[Start of Information shown]

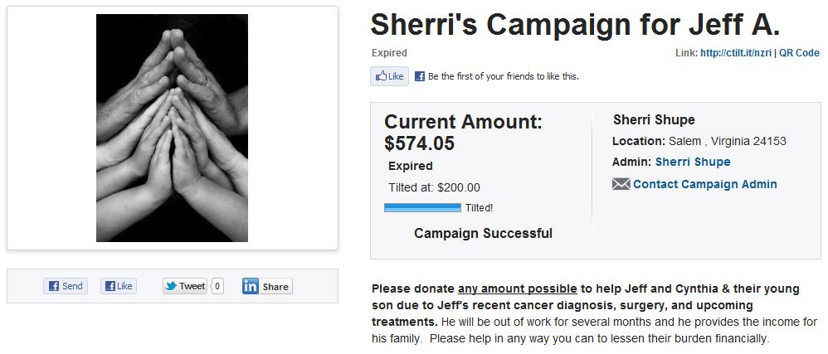Click the Facebook Like button beside Send
This screenshot has height=354, width=828.
pos(119,286)
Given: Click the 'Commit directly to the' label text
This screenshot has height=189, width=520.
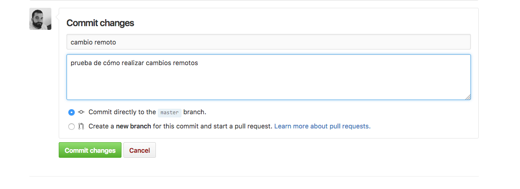Looking at the screenshot, I should tap(122, 112).
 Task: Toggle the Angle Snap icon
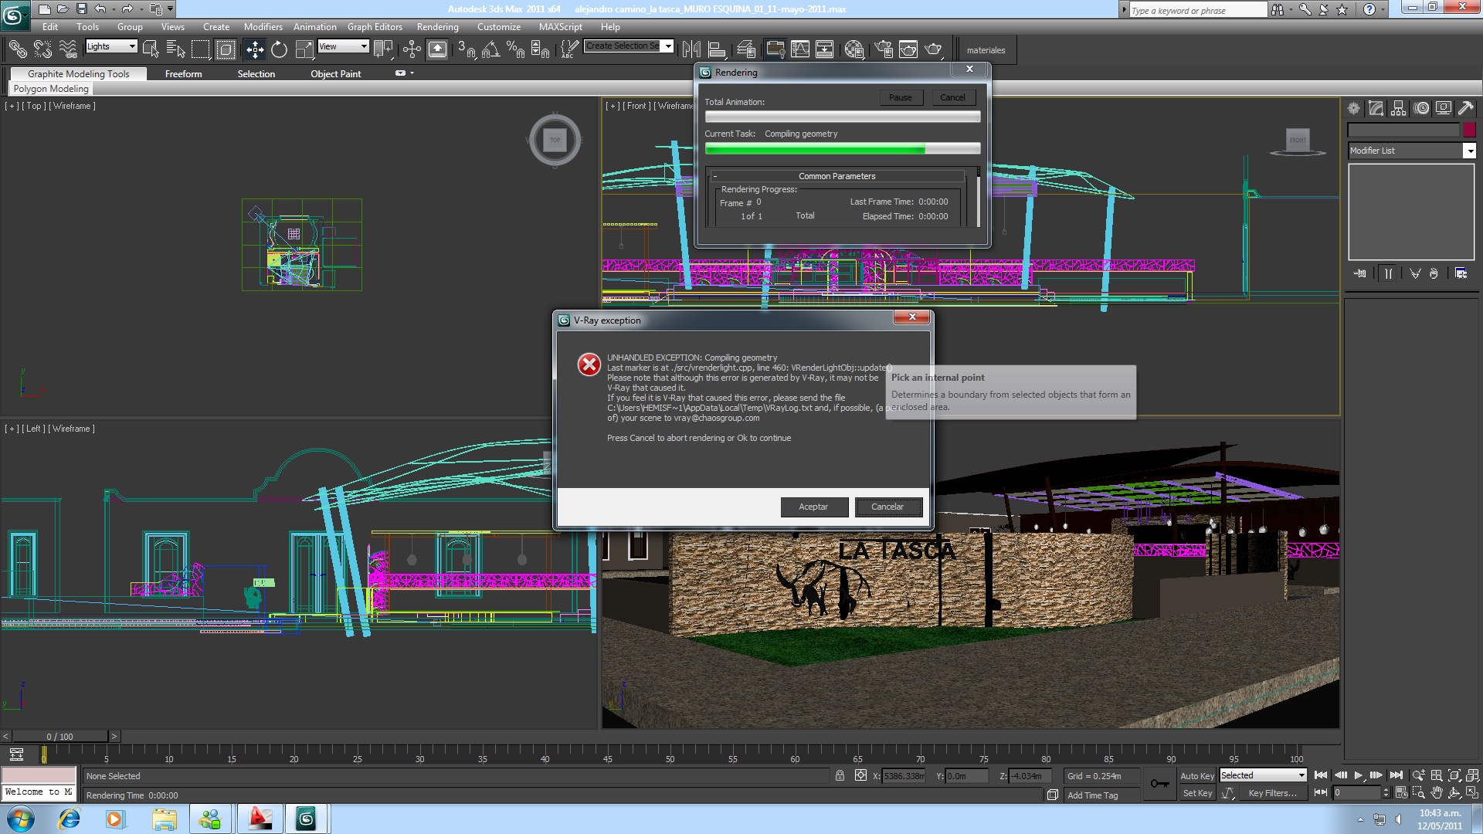point(490,50)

[End of Information shown]

## Stated problem
Please rename "label" to "caption" throughout the listing above and write it out again with no other changes. Omit the pictures.

## Solution to the exercise
Click the Facebook Like button beside Send
This screenshot has height=354, width=828.
pos(119,286)
Given: Click the 'Commit directly to the' caption text
This screenshot has height=189, width=520.
Looking at the screenshot, I should tap(122, 112).
 Task: Toggle the Angle Snap icon
point(490,50)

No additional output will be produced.